Finally, we will consider the variety and strength
of the authentication mechanisms each directory
can support.
Hosting from a Securable Platform
Much can be said of the poor track record Windows
has earned with respect to security. Basing a
high-end directory deployment on Windows is
a risky endeavor, because a directory relies on
the operating system as its first line of defense
against attackers. Since Active Directory runs
only on Windows, the Windows platform largely
determines Active Directory’s securability.
Compromised security on a Windows server may
mean exposure of very confidential data.
Novell eDirectory allows flexibility as to where
the directory can run based on expertise in an
organization and the inherent securability each
platform provides.

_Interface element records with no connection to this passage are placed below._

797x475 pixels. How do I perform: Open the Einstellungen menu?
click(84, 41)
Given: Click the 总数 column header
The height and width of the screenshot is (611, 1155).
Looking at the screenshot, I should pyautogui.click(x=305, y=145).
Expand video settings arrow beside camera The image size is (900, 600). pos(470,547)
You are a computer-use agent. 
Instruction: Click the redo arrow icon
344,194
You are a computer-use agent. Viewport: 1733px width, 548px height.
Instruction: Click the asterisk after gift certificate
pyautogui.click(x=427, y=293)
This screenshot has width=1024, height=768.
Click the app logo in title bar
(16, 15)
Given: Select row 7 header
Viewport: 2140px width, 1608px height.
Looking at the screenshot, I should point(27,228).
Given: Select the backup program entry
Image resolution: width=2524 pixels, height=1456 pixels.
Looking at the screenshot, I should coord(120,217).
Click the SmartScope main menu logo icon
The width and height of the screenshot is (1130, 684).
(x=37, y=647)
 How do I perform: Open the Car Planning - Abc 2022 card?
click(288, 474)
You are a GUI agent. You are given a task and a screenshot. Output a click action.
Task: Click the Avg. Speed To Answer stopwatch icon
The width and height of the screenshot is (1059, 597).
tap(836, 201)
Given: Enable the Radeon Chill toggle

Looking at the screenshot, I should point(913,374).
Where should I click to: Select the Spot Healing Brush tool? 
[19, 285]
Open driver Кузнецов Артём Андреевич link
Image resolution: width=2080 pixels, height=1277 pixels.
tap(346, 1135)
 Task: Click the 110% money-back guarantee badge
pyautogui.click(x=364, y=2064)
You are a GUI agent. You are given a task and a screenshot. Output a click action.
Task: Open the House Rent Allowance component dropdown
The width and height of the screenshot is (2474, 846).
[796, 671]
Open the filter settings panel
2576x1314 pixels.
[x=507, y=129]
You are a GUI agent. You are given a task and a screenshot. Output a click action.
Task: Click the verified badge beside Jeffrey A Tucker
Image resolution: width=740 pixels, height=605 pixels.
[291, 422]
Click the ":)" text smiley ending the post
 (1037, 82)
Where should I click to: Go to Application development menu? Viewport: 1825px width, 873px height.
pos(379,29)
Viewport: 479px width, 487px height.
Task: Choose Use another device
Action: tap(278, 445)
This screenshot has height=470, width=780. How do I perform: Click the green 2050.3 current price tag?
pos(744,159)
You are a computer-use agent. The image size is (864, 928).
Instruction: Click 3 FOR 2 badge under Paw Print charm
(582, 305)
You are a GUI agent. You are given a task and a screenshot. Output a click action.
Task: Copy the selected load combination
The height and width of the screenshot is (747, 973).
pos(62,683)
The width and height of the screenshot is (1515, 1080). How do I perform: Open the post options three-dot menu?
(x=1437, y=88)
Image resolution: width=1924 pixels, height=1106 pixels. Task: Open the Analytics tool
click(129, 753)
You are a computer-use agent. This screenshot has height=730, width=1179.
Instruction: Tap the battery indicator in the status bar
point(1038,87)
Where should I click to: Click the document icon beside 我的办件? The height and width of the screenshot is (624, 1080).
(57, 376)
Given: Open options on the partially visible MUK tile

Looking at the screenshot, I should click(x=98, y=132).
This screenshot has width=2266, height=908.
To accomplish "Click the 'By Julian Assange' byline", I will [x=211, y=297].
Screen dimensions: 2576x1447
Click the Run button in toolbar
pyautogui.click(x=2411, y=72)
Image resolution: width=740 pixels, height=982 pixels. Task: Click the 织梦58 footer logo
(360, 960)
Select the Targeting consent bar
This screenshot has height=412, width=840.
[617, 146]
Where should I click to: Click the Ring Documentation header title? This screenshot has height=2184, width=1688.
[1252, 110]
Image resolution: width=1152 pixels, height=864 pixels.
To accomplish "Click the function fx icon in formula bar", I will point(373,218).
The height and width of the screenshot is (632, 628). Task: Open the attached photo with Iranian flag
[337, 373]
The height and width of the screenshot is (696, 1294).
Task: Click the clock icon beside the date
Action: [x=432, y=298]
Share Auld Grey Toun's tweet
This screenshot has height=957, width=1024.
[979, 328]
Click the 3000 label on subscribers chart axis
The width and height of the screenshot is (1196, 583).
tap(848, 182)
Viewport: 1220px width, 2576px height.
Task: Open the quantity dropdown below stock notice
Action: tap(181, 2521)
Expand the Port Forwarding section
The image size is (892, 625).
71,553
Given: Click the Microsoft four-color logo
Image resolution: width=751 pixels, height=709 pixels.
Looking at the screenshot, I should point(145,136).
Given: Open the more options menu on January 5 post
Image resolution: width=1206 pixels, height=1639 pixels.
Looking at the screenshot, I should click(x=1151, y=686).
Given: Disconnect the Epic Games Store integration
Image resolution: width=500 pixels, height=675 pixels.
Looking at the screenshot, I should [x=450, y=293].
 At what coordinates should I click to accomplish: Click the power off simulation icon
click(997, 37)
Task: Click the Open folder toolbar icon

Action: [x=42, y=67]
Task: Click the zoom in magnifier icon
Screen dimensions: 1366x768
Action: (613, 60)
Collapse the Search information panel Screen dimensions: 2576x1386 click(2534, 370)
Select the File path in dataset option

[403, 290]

With eDirectory, you can choose
any platform that meets the security needs of the
organization—Linux, UNIX, NetWare or Windows.
Access Control Model
Access control, or authorization, deals with who
can do what action to which other objects. This is
usually determined by what rights (or privileges)
a security principal has to the resource being
accessed. A security principal is any entity to
which rights can be granted. A security principal
is most commonly a user or a group of users, but it
can also be other object types, such as printers,
services or applications. Rights are the rules
stating what can or cannot be done to a resource
represented in the directory. How security
principals and rights are administered and
enforced comprises the access control model
(or authorization model).
Novell designed eDirectory to have a
highly flexible internal access control model.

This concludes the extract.